On May 16, 2019, the inaugural SABSA World Toronto was held with 30 security architects at the Deloitte Toronto main office. This was the first SABSA World held in Canada to get the local group of SABSA security architects to discuss common issues and learn more from each other.
The group was welcomed to the SABSA World event with an overview of the SABSA World objectives and a quick overview of progress that the SABSA Institute has made over the past while presented by John Czaplewski (@jczaplewski). The event benefitted from recent and current SABSA training events provided in Toronto.
The first session of the evening was presented by Chul Choi, a Director at Deloitte, on SABSA and Archimate. Chul provided an insightful overview and demonstration on how the Open Group Archimate enterprise architecture modelling tool can be applied to support a SABSA security architecture. He demonstrated the value and power that the tool can bring to defining and maintain the various relationships and manage the complexities of an architecture.

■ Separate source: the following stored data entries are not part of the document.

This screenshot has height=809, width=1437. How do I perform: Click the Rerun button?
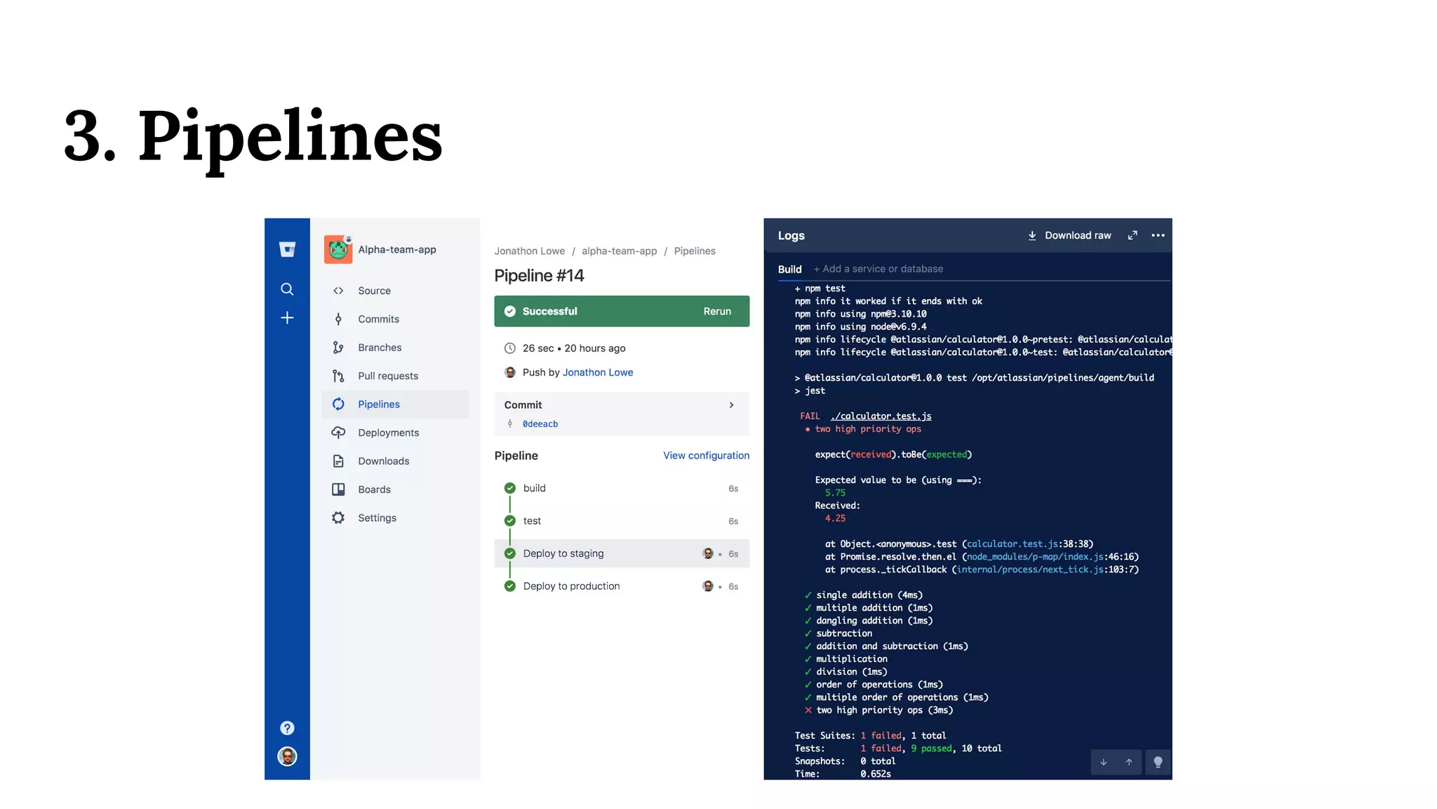[717, 312]
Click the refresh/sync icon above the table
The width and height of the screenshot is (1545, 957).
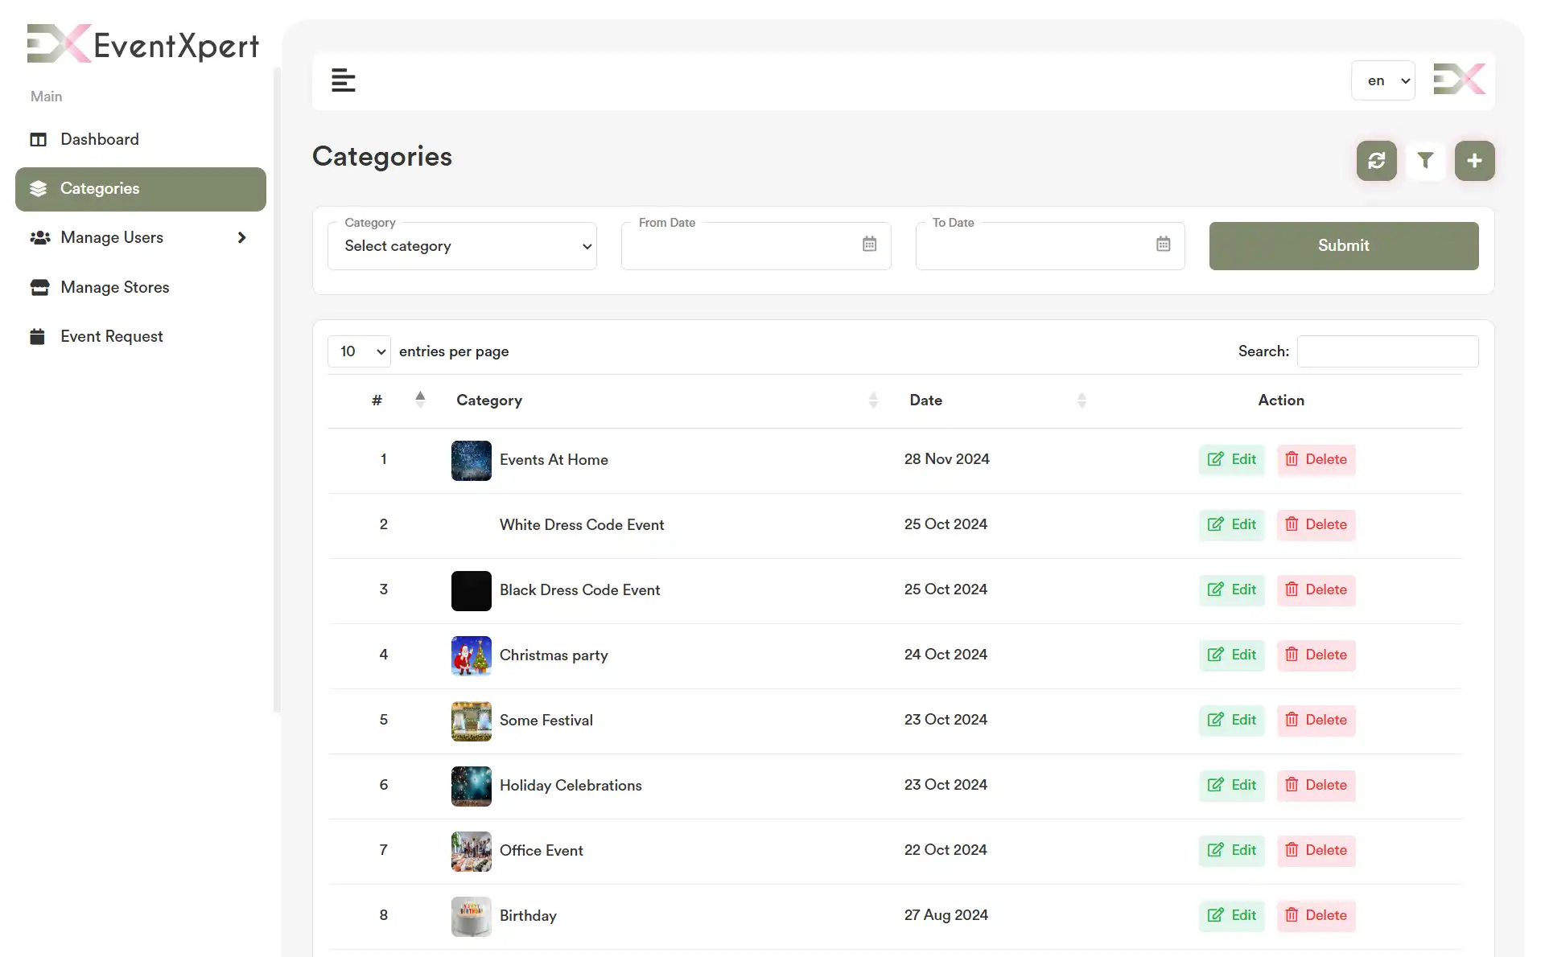(1376, 161)
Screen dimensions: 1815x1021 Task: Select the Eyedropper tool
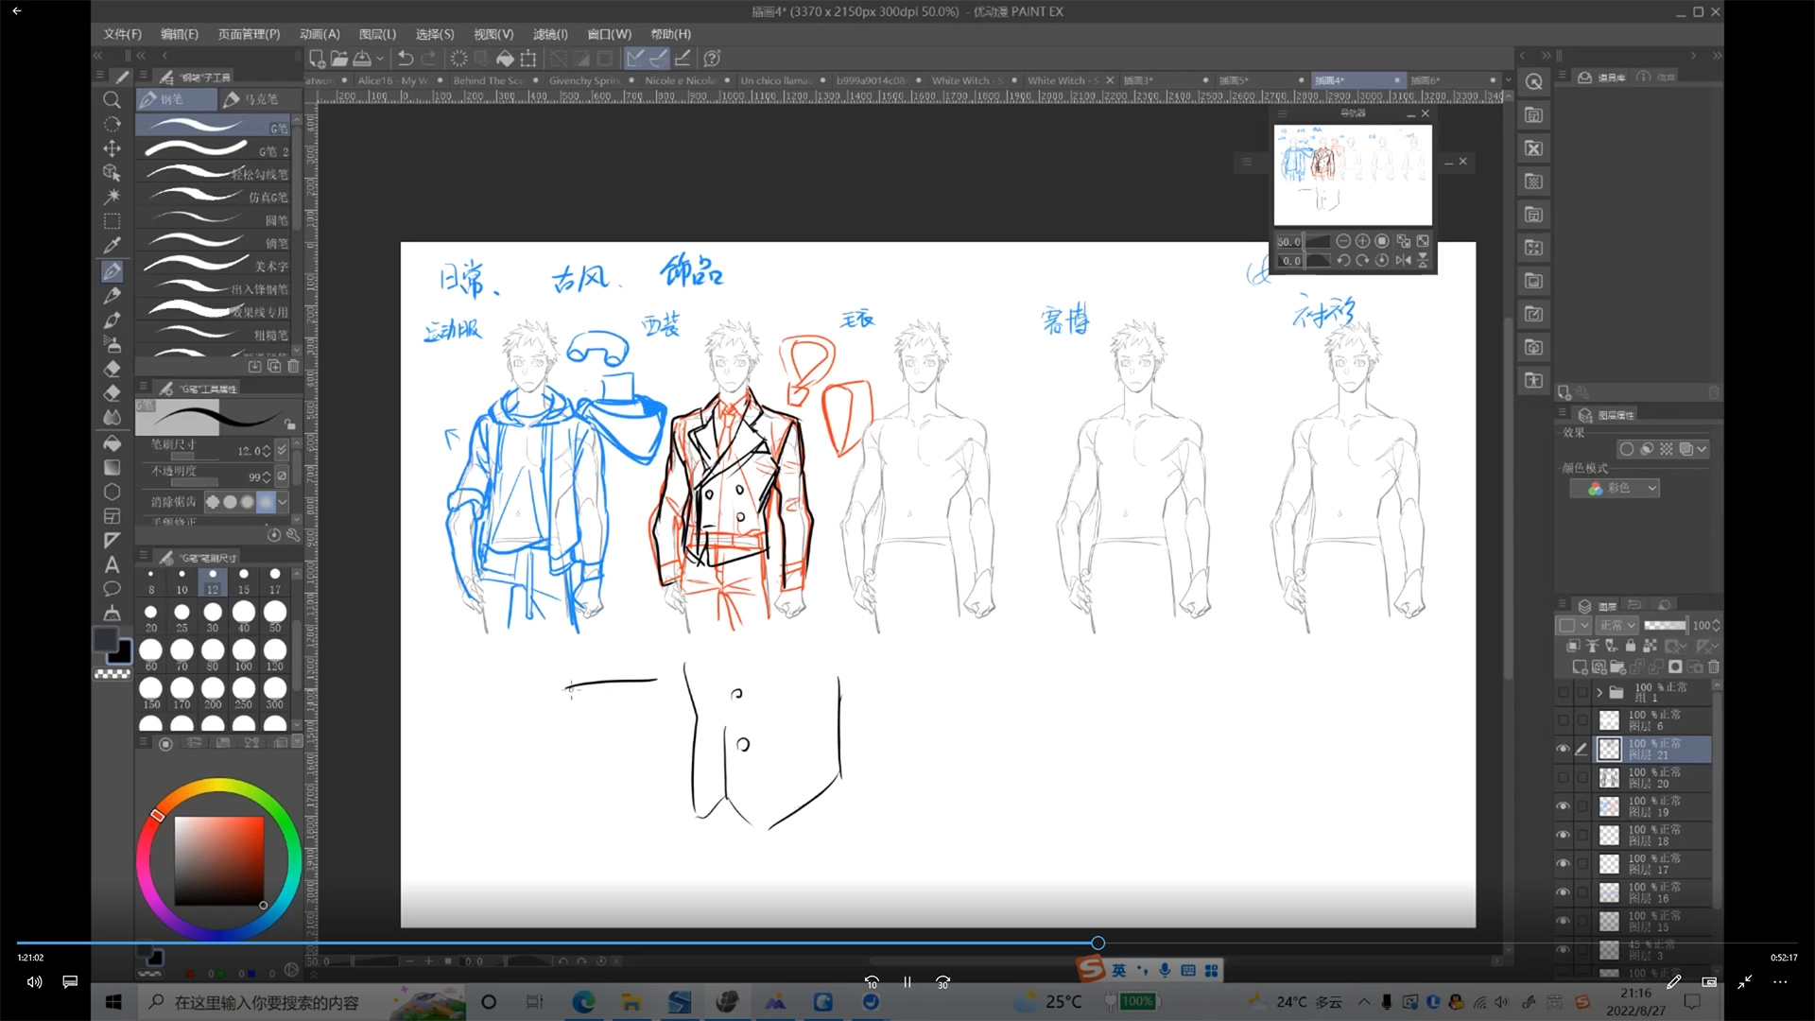112,246
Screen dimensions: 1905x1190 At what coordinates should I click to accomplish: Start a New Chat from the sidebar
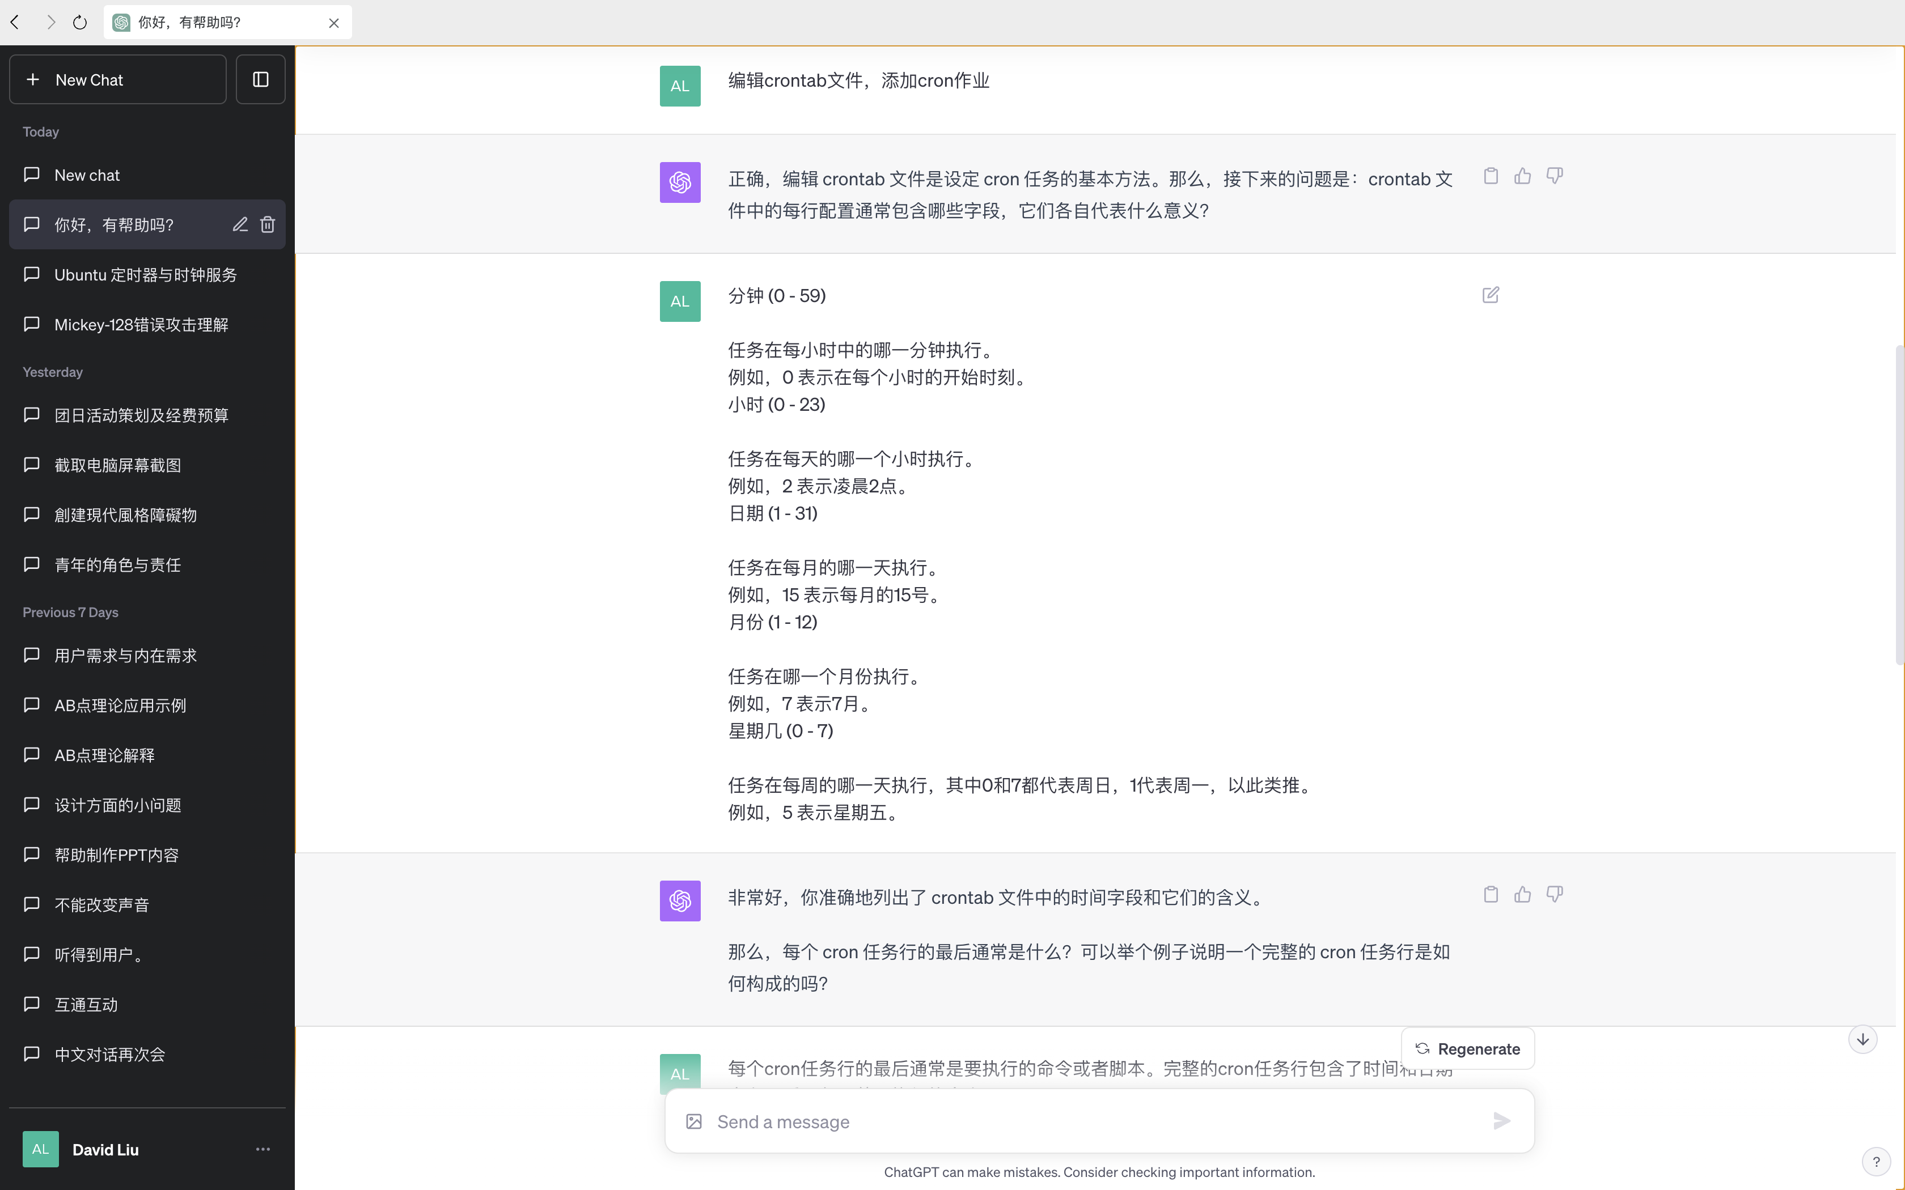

The second session of the evening was presented by myself, also a director at Deloitte, on the SABSA Enhanced NIST Cybersecurity Framework (SENC) project. This SABSA Institute sponsored project to propose enhancements to the NIST Cybersecurity Framework. The project will potentially define and contribute a method to leverage the SABSA business attribute profiling method to provide a solid connection from the business risks to the categories and subcategories of the NIST Cybersecurity Framework to provide a continuous line of sight for measurements and traceability that monitor and manage the effectiveness of the framework in support of the enterprise security program. The SENC project would like to define and provide recommendations to NIST to be included as framework enhancements, an informative reference or additional resources.
The remaining time at SABSA World was spent networking over “refreshments” and a selection of hot and cold appetizers. This was the first of many SABSA World events in Toronto. It was an opportunity to establish and maintain a network of common interest centered around the application of SABSA to effectively manage business risk.